Rough On The Street
I’ve written about street problems and rough sleeping a few times, most notably in ‘Disturbia’, in ‘Plastic’ and now in the next Bryant & May novel. The statistics are alarming and show just how close people in debt are to rough sleeping. A lost job, a missed payment and you can be out. Once you’re on the streets it can take just two weeks to bring on mental health problems, and of course it puts you in danger.
The massive rise in rough sleeping is noticeable around the world. Friends visiting LA recently noted entire camps of rough sleepers near Sunset Boulevard, and while London has comparatively few there has been a massive rise around Marble Arch.
Near my flat in Barcelona the warm nights and high unemployment rate mean many more are on the streets, but the laws seem more compassionate and allow sleeping in many designated areas during hours of darkness. One man near me has been there for three years. He’s smartly turned out, wears a tie and has an incredibly neat cardboard home which he packs up every day. At night he reads in bed by the light of a battery-powered bedside table lamp, and he has a girlfriend who comes and sits with him, as well as friends who drop by.
The rise of ‘homeless spikes’ and ‘poor doors’ outside new apartment buildings sums up our last mayor’s attitude to rough sleepers and social housing. One of the saddest things to happen during the Boris Johnson years was seeing the change in the way people heartlessly treated rough sleepers. The new mayor Sadiq Khan notes that homelessness was tackled perfectly well with resources before and is determined to do it again, which is good news.
Londoners are an accommodating lot and can be again. I live in an old warehouse next to a gated community which found itself with a young rough sleeper. The panicked response of residents instantly split them into groups that were equally in favour of bringing cups of tea and flamethrowers. Eventually an agency was called. One lady said to me; ‘I don’t personally mind him, but it will affect property prices.’ She wasn’t actually seeking to sell her flat.
One of the problems is that many people would like to help with urban problems but simply don’t know how and can’t be bothered to find out. So sofas are dumped on the street, trash piles up and everyone waits for someone else to deal with it. One neighbour said to my partner (who picks up all of the litter in our street veery day) ‘You don’t have to do that. We pay people to do it.’
People want to do the right thing, and this can be funny to watch. We don’t have many litter bins in King’s Cross, ostensibly because of the terrorism threat (so put in clear ones!) but office workers buy endless coffee and soft drinks on the way to work. They look around for a bin, find none, don’t want to drop them in the street so neatly stand them on a wall.
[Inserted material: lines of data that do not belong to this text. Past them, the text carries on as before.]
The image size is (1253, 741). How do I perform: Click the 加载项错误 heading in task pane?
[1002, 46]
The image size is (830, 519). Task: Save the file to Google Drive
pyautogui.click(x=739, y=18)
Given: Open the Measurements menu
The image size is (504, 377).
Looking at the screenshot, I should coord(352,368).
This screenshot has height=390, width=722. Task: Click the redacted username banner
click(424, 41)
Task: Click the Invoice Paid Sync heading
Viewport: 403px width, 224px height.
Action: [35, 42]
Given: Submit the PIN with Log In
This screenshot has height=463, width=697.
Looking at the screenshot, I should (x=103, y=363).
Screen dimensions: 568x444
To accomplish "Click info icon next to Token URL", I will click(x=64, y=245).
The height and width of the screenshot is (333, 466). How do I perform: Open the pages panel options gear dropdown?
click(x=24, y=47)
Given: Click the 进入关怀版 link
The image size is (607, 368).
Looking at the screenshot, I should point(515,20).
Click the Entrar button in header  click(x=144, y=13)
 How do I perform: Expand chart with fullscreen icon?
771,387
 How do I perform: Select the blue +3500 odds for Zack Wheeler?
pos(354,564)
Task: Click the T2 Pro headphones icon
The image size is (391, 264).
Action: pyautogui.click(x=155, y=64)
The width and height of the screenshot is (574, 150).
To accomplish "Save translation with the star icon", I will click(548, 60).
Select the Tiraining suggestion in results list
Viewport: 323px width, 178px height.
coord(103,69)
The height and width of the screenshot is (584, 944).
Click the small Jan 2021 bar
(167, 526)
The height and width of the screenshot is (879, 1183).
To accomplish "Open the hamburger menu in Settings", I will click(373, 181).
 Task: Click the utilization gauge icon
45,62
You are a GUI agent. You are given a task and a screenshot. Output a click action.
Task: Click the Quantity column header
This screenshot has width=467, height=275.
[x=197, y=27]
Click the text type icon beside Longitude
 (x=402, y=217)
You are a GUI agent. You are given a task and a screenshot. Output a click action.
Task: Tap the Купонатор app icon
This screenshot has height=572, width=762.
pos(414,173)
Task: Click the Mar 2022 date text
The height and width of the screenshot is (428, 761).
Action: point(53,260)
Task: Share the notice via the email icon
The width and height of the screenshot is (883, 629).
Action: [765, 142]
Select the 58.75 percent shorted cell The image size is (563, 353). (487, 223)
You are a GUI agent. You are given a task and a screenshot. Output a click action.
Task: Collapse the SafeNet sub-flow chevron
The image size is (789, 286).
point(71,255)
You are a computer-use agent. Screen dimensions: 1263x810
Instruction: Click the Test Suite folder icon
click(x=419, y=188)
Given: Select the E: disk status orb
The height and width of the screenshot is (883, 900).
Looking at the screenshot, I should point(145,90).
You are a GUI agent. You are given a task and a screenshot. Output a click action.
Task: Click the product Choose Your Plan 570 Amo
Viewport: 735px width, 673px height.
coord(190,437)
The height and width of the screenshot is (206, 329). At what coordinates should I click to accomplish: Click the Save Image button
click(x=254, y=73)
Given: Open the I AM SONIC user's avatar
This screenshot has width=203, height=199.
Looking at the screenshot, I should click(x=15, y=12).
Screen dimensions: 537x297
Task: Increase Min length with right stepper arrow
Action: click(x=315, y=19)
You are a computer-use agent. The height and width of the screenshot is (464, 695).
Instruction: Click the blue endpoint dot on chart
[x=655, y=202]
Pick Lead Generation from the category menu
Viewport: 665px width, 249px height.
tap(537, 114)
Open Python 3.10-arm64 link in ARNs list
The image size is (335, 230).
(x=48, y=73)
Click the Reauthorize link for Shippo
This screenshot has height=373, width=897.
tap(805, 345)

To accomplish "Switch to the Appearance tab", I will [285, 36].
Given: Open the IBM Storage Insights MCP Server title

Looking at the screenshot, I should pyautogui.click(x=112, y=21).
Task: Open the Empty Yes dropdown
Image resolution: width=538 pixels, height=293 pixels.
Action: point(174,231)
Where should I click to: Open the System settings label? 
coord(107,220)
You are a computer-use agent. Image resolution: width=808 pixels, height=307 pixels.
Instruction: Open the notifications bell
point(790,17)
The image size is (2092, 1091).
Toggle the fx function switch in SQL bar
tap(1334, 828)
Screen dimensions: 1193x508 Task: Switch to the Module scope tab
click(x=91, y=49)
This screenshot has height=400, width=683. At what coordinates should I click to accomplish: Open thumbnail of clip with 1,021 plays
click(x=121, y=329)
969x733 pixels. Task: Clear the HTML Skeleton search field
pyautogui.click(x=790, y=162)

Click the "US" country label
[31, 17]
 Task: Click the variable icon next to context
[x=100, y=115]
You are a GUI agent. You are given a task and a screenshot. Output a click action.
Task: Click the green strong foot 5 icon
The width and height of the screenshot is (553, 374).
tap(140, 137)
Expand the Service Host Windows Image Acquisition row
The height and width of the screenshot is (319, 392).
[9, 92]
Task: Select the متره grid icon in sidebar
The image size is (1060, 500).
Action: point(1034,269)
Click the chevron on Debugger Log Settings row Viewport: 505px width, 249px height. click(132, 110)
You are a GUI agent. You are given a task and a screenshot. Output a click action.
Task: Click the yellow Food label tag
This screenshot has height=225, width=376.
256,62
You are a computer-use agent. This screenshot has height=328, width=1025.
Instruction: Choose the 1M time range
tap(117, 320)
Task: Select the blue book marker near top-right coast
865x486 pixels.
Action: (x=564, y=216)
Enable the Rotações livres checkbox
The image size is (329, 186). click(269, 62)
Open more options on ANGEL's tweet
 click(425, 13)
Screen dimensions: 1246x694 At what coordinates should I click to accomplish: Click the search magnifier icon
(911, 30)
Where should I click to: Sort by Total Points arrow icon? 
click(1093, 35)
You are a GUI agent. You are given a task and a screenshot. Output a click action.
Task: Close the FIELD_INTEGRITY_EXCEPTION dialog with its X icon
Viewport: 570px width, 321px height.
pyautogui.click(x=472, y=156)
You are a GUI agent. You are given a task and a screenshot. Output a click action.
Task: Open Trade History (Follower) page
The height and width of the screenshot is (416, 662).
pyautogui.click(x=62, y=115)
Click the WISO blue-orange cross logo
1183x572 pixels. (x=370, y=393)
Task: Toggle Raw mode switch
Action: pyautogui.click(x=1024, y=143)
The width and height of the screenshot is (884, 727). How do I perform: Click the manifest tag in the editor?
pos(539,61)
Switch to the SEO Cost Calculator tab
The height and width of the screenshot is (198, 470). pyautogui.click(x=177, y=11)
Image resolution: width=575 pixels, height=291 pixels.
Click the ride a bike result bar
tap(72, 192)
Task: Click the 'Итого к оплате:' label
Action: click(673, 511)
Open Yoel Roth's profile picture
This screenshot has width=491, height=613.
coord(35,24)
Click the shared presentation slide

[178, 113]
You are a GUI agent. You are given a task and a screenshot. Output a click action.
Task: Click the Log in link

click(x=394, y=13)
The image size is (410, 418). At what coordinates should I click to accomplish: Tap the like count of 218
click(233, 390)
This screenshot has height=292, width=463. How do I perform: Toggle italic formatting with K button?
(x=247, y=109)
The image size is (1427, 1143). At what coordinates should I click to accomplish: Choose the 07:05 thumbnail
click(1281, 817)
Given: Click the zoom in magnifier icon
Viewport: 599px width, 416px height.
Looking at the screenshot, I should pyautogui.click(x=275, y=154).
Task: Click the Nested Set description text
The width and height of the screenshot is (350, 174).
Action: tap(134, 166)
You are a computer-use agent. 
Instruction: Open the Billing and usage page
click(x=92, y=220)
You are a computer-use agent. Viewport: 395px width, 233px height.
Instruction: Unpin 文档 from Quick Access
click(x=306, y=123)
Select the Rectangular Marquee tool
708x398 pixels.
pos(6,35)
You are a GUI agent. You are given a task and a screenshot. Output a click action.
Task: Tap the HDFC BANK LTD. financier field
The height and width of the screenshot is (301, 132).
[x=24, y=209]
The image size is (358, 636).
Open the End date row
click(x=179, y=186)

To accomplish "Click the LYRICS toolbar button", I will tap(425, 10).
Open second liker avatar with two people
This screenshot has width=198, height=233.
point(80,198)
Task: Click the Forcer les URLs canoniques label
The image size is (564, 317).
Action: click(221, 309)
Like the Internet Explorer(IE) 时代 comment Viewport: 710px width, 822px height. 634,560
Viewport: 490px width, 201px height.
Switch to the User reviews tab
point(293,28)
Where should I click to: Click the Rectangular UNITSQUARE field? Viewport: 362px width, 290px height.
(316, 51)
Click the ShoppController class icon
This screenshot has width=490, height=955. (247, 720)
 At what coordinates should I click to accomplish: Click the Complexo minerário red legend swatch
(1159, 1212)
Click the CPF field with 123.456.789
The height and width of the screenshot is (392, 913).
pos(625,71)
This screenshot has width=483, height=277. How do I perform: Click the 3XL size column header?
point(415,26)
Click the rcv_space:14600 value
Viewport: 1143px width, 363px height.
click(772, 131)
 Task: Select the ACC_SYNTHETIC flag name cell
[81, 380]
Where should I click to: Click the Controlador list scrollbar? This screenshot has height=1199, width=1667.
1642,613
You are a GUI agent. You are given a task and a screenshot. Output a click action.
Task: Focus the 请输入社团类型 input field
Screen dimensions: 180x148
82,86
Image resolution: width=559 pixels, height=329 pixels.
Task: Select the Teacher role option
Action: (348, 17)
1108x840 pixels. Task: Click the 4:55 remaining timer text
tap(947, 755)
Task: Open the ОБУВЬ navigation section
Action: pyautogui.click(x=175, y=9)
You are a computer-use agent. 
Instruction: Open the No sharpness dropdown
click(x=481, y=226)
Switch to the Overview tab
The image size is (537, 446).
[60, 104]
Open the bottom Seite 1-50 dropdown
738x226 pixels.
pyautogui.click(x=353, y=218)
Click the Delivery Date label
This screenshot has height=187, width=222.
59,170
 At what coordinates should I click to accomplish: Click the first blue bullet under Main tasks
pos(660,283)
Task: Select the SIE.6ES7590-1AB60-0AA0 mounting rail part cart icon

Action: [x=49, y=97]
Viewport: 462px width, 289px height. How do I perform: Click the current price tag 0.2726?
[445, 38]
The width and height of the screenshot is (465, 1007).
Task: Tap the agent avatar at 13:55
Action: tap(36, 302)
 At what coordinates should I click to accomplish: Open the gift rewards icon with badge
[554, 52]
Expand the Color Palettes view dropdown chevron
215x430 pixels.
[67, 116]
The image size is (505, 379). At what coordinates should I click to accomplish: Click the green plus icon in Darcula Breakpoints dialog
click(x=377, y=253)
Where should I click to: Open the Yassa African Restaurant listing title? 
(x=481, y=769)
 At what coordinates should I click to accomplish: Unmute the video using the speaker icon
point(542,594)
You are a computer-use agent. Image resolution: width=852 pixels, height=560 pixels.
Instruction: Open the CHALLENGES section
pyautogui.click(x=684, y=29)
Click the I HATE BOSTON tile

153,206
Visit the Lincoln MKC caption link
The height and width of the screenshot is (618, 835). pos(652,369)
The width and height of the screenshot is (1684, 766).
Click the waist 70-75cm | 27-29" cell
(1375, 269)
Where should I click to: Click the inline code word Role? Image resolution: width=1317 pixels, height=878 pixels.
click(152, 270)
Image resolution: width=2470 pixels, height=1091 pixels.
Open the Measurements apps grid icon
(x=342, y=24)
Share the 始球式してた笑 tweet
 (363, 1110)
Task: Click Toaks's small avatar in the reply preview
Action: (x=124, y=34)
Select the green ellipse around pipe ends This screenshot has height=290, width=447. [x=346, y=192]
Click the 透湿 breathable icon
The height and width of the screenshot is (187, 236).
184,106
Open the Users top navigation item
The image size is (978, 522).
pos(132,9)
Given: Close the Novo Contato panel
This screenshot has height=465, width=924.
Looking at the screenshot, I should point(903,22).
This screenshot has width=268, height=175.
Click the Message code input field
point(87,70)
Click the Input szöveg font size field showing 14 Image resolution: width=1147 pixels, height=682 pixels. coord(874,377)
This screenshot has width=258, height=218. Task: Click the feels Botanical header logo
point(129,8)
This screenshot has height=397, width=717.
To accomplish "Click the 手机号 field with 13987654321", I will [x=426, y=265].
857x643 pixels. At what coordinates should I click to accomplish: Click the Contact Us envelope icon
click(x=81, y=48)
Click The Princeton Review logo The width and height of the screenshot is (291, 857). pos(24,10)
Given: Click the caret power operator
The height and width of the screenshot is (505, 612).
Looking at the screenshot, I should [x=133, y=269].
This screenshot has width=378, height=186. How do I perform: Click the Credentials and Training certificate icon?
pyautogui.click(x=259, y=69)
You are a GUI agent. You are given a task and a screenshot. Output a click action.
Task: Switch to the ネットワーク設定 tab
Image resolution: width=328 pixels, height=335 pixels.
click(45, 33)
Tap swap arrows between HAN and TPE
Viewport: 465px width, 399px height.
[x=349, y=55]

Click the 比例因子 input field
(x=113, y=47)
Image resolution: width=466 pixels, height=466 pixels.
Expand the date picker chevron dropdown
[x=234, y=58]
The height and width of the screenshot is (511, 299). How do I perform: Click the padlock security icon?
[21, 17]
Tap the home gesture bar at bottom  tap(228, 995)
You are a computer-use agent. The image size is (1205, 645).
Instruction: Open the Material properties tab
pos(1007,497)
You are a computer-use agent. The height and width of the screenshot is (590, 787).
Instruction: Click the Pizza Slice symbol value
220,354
For us to clear up.
Nobody expects a city with the size and freedoms of London to look neat (if we did we’d ban those pavement signs that get set out down every main thoroughfare) but we could help a lot more. One of the biggest changes in London is the staggering number of traditional businesses that have turned to takeouts, and now even once pleasant restaurants have taken to employing young girls who pester passers-by for business. It will be interesting to see how the streets are tackled in our new regime.